Claro, fracassaram gloriosamente, e nem é pela mão pesada na doutrinação, como comentou o Maurício Stycer, a novela tem personagens feministas (em uns 6000AC) e todo mundo parece estar em uma comunidade Hippie no Humaitá com vista pra praia. (não sei se daria pra ver a praia do Humaitá, eu sou suburano, me processem)
E, como não podia deixar de ser, a Record também tem seu Pirulla de Cristo e resolveram tentar conciliar narrativa bíblica com ciência. Resultado?

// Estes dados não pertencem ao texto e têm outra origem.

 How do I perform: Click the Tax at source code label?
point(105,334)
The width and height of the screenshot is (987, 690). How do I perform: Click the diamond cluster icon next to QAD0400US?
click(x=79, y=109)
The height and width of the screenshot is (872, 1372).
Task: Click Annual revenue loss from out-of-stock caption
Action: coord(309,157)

No primeiro capítulo, depois que Lúcifer perde sua discussão acalorada com Javé e é banido, os anjos caindo, em chamas atingem a Terra e são responsáveis pela… Extinção dos Dinossauros.
Não sei o Pirulla mas depois dessa eu preciso beber.
Fontes:
- Homo rudolfensis -Smithsonian National Museum of Natural History
- Hominin occupation of the Chinese Loess Plateau since about 2.1 million years ago – Zhaoyu Zhu, Robin Dennell, Weiwen Huang, Yi Wu, Shifan Qiu, Shixia Yang, Zhiguo Rao, Yamei Hou, Jiubing Xie, Jiangwei Han & Tingping Ouyang – Nature volume 559, pages608–612(2018)
- Probability of Vitamin D Deficiency by Body Weight and Race/Ethnicity – Tom Weishaar, Sonali Rajan and Bryan Keller – The Journal of the American Board of Family Medicine March 2016, 29 (2) 226-232;
- Walton, John H. (2006). Ancient Near Eastern Thought and the Old Testament: Introducing the Conceptual World of the Hebrew Bible. Baker Academic. ISBN 0-8010-2750-0.